What to produce> Go through the data underneath and report how many lines hold the string "computer", giving only the number.
─── Records provided
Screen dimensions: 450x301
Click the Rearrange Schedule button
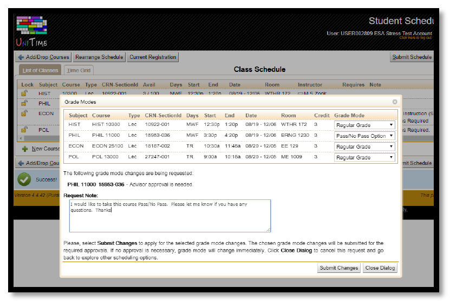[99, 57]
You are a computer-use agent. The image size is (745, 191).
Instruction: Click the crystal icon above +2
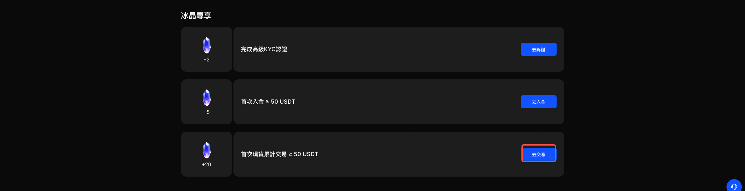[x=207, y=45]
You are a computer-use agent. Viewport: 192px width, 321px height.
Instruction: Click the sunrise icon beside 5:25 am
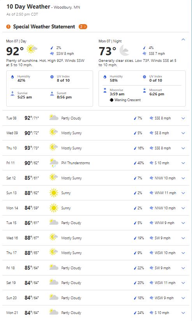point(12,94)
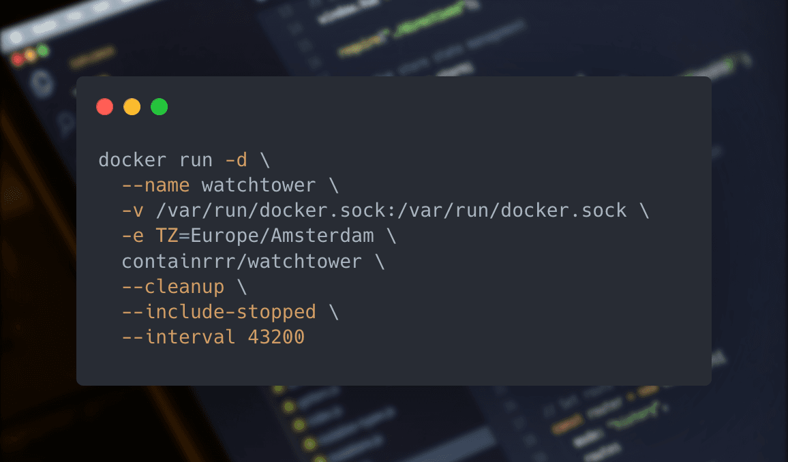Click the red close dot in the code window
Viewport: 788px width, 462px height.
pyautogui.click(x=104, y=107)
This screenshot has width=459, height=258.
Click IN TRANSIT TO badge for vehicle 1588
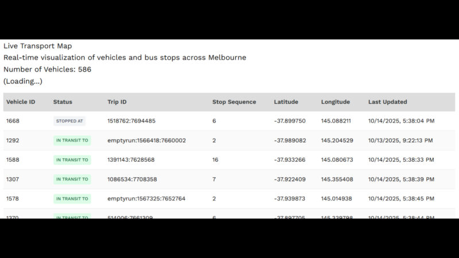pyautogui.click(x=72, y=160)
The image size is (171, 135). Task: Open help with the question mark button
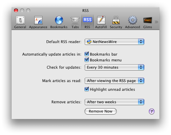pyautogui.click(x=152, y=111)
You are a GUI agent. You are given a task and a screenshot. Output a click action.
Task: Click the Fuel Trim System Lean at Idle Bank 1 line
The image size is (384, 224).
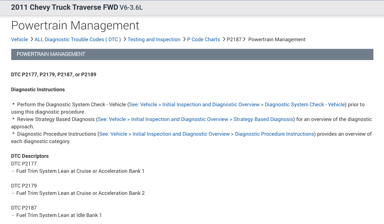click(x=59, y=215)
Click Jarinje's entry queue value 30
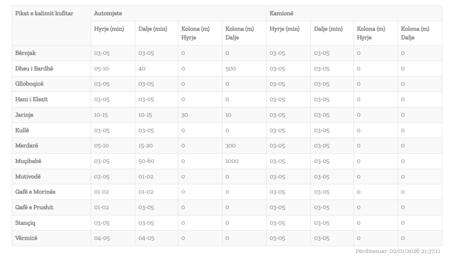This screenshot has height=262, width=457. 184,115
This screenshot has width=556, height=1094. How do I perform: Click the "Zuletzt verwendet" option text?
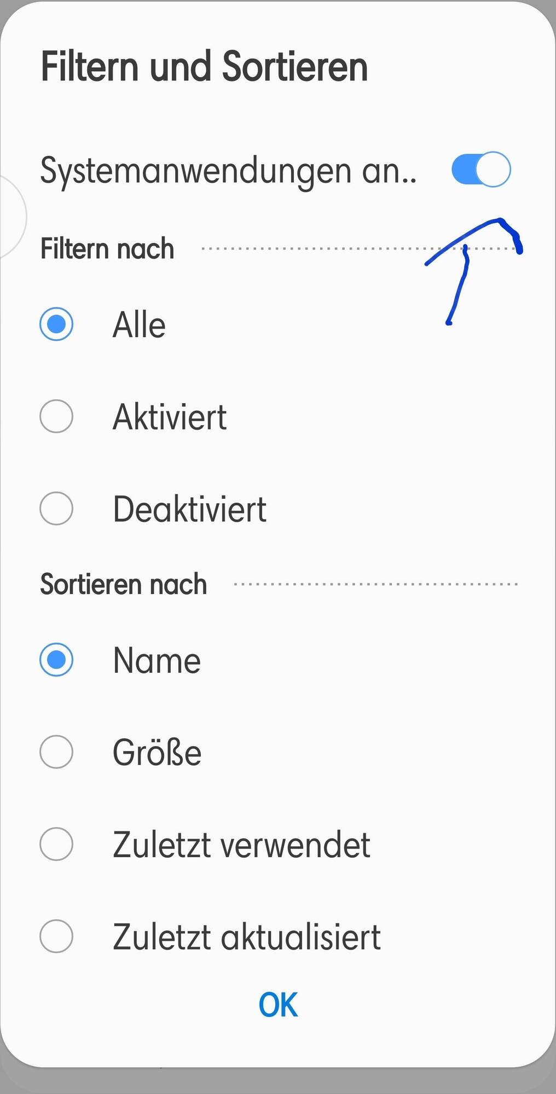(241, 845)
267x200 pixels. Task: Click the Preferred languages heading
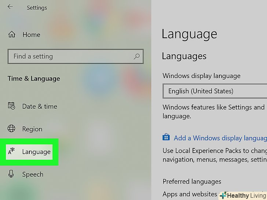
──────
Response area> 2